DIRECTIVE => Reproduce the items word for word, from the start through the line that contains "Looking at the screenshot, I should pos(11,142).", and leave out the pictures.
━━━ EXTRACTED MATERIAL ━━━
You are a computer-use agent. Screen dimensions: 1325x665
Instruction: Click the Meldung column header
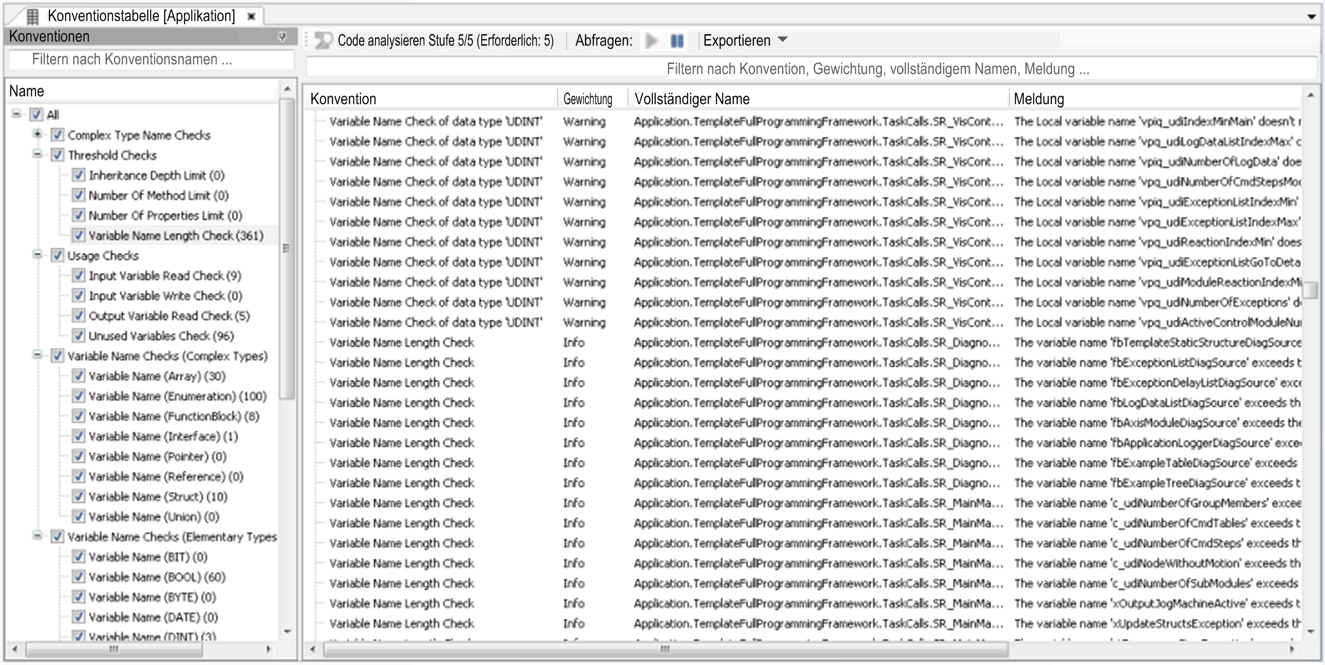tap(1039, 99)
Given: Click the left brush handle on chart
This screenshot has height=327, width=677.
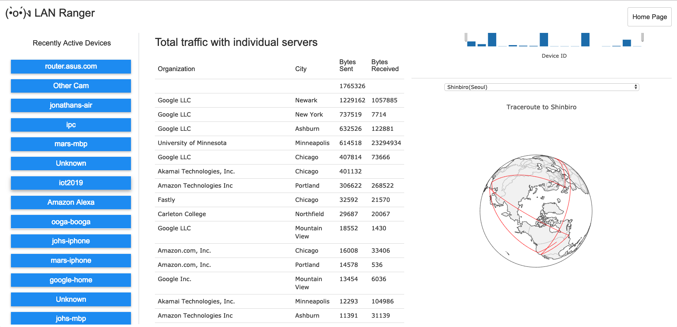Looking at the screenshot, I should click(x=466, y=37).
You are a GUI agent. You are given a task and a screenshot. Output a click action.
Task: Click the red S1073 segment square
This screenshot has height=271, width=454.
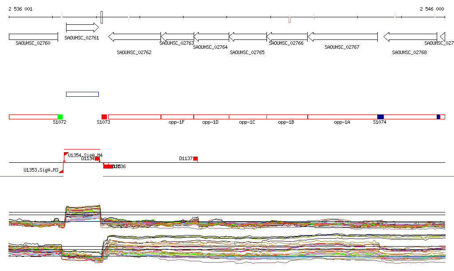(x=104, y=117)
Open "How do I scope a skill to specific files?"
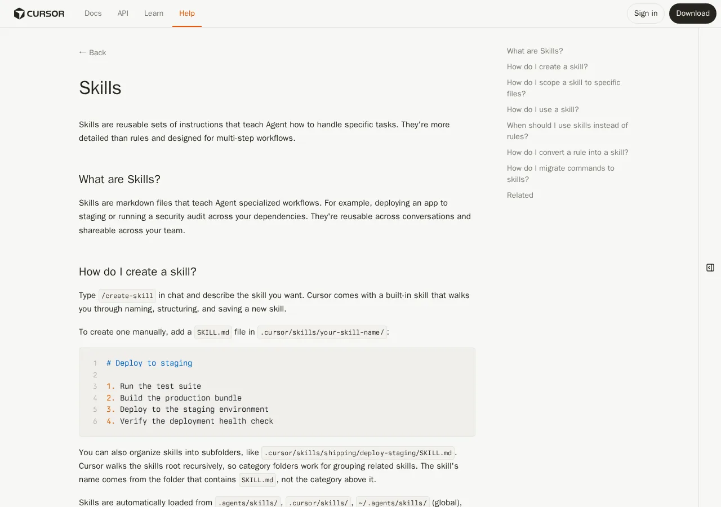This screenshot has width=721, height=507. tap(563, 88)
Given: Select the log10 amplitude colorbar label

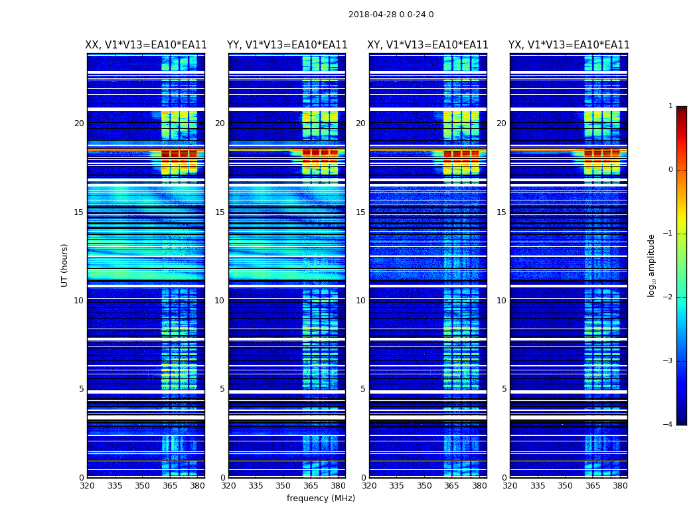Looking at the screenshot, I should click(x=652, y=265).
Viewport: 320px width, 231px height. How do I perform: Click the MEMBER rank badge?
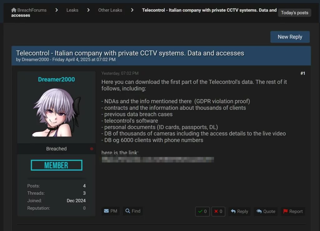tap(57, 165)
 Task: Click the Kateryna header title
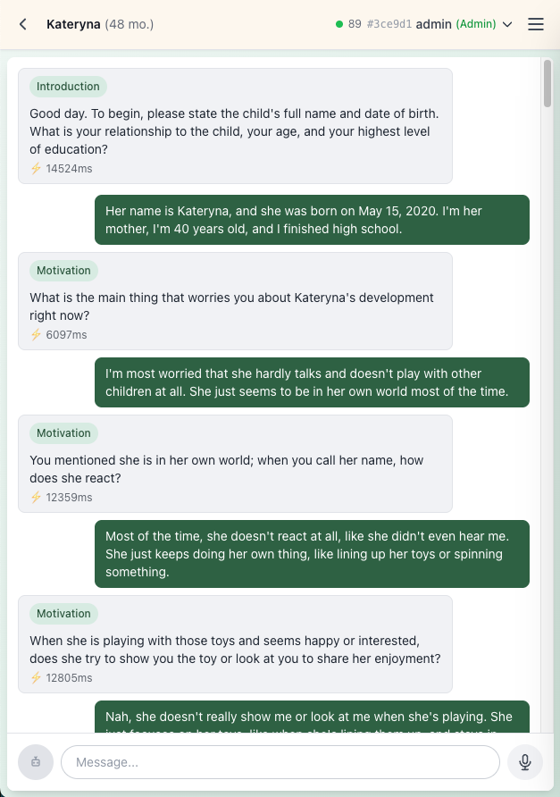click(73, 24)
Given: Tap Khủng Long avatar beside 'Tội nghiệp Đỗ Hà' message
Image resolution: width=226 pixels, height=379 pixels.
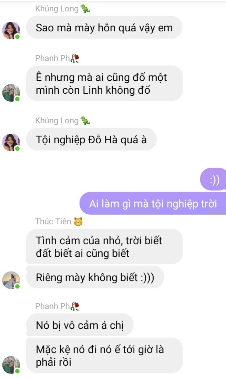Looking at the screenshot, I should pos(11,142).
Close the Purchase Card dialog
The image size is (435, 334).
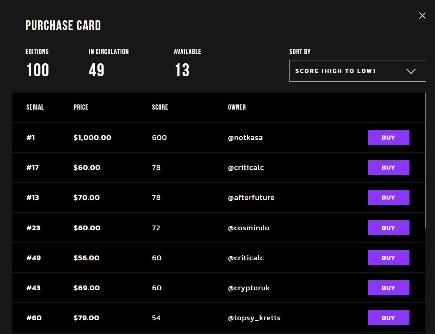(422, 16)
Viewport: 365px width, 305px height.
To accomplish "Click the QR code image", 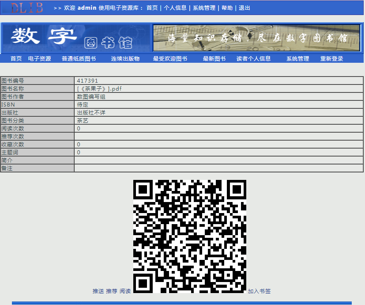I will (x=189, y=236).
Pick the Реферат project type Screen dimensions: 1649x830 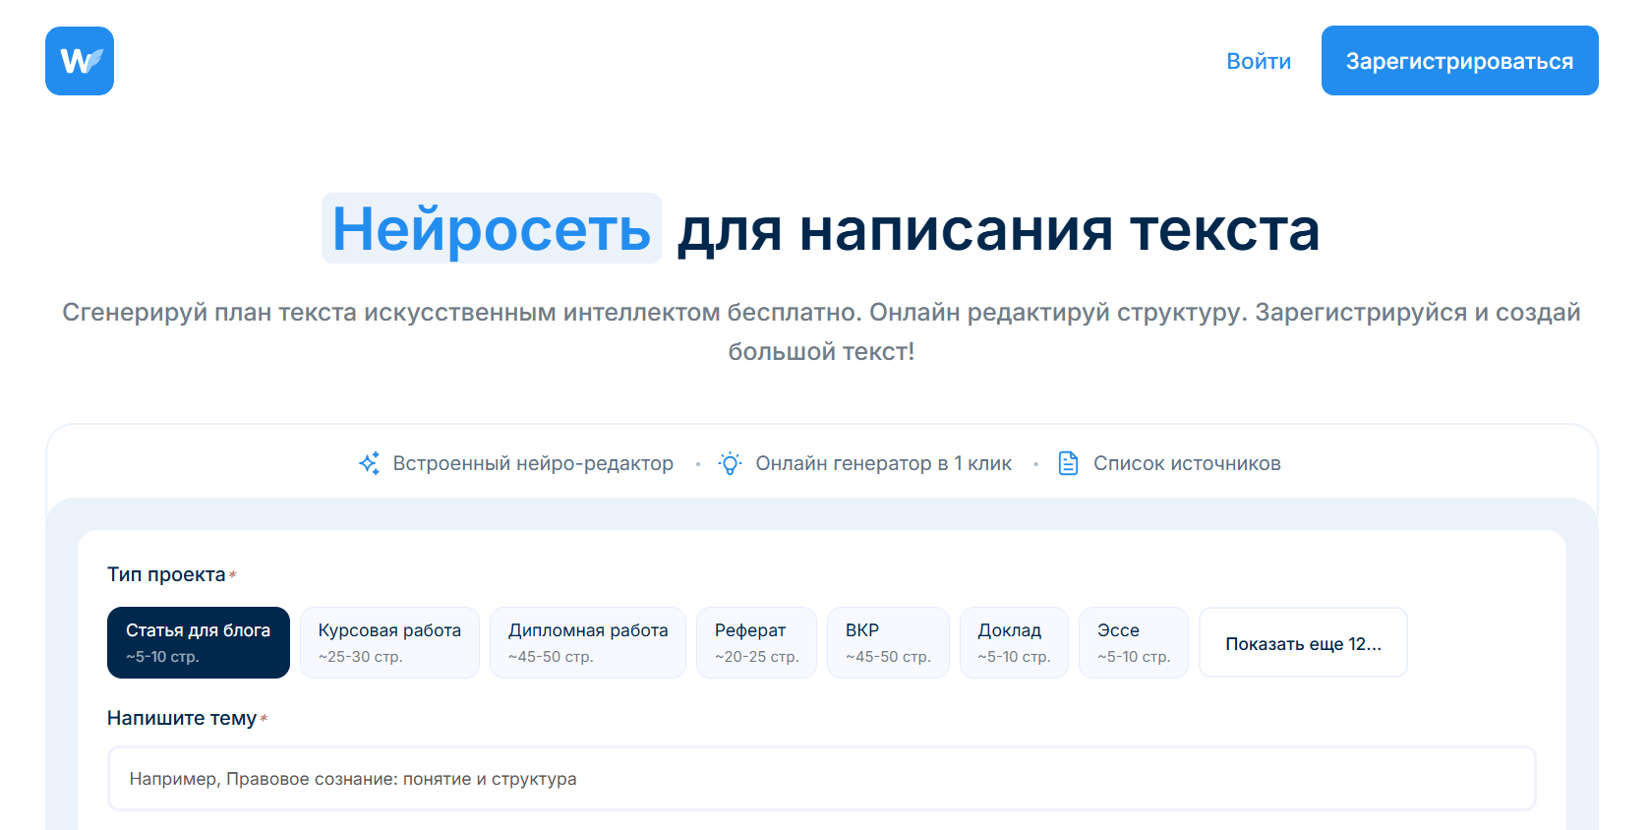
━━━
TASK OUTPUT =>
You are a computer-use agent. Screen dimensions: 1325x665
Instruction: Click the Meldung column header
tap(1039, 99)
Given: Click the left brush handle on chart
This screenshot has height=327, width=677.
Looking at the screenshot, I should click(x=466, y=37).
You are a GUI agent. You are given a task and a screenshot. Output a click action.
Task: Click the red S1073 segment square
This screenshot has height=271, width=454.
(x=104, y=117)
Open "How do I scope a skill to specific files?"
This screenshot has width=721, height=507. tap(563, 88)
Given: Select the log10 amplitude colorbar label

Looking at the screenshot, I should click(x=652, y=265).
Viewport: 320px width, 231px height. How do I perform: Click the MEMBER rank badge?
tap(57, 165)
 Task: Click the Kateryna header title
click(73, 24)
Given: Tap Khủng Long avatar beside 'Tội nghiệp Đỗ Hà' message
Image resolution: width=226 pixels, height=379 pixels.
Looking at the screenshot, I should pos(11,142).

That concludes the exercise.